ECS (”Editor’s Concrete Syntax”) takes XML and puts back the forms of end-tag minimization and close-delimiter omission (which is what Ann is calling “graceful error handling” AFAICS) that XML removed from SGML under the mantra ‘terseness is of minimal importance.” This moves it much closer to idiomatic HTML; it is Forgiving XML rather than Superbitch XML, and this is far more suitable for just folks to use.
For example, the ECS
<p id=t1><b<i>Bill & Ben</> &mdash Flowerpot Men</p>
has the same information set as the XML:
<p id="t1"><b><i>Bill & Ben</i> — Flowerpot Men</b></p>
Like XML, ECS can be formally defined in terms of ISO IS8879 SGML, so it is immediately suitable for situtations where ISO standards are required. When IS8879 was revised to allow XML, another change was made, introducing an idea of “amply tagged” which is a less restrictive form of “well-formed “: this has been sitting there waiting to be used if industry ever wanted an “XML with error handling.”
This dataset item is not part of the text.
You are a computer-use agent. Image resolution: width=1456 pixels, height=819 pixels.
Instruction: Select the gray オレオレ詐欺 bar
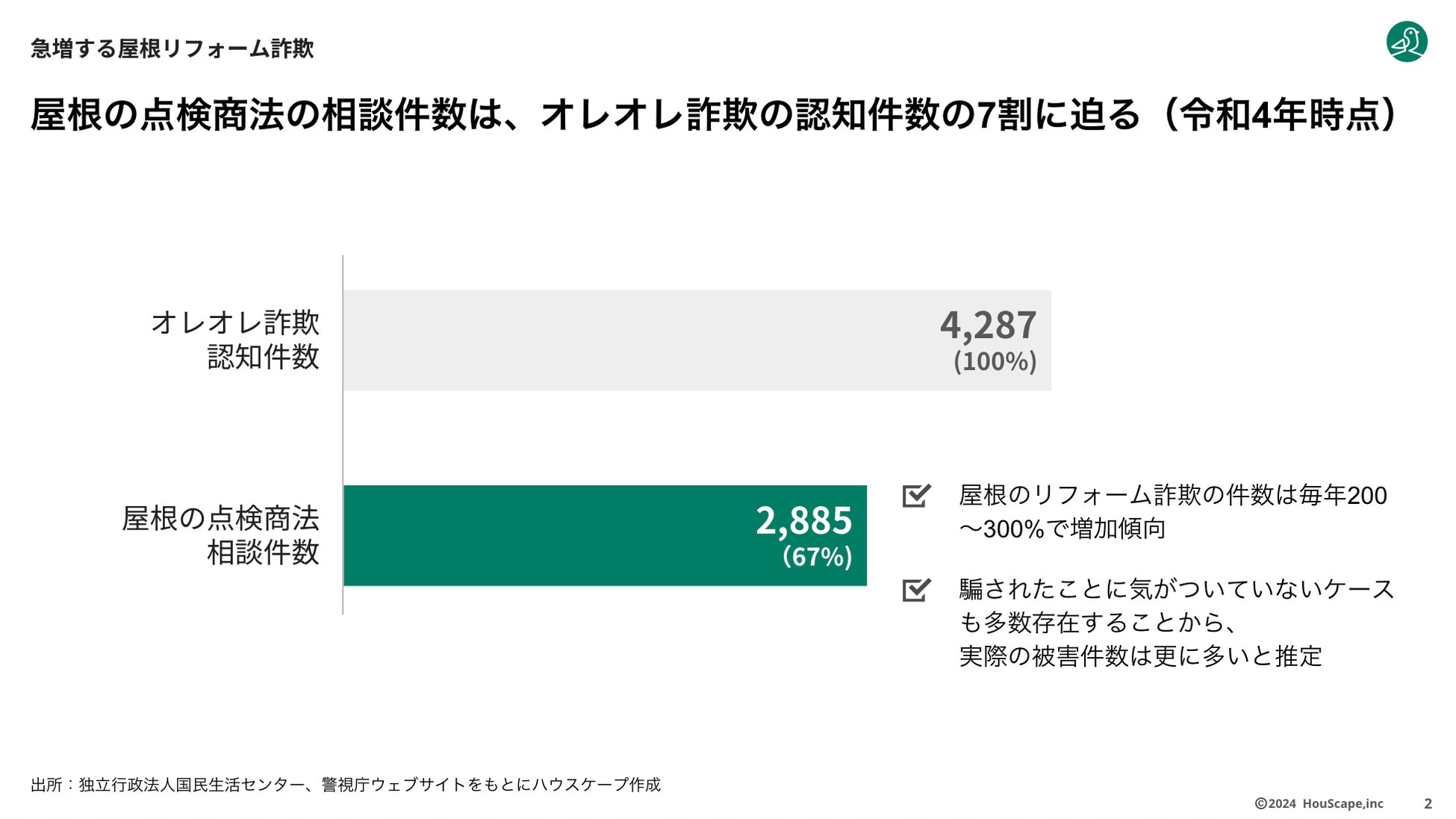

Amply-tagged documents allow various forms of end-tag minimisation. In fact, you can even completely leave out the end-tag for an element, if it would appear as the last element in its parent or if it is followed by another element the same as it. How does it do this? By making the tiny restriction that an element cannot contain itself directly as a child (further ancestor is OK). This allows you to have, for example, runs of paragraphs that have p start tags but no end tags, HTML style.
An ECS scanner is in fact no more complicated than an XML scanner, just a handful of transitions in some states are different. Like XML, ECS does not use a DTD or built-in knowledge of special elements to change parse mode in different elements.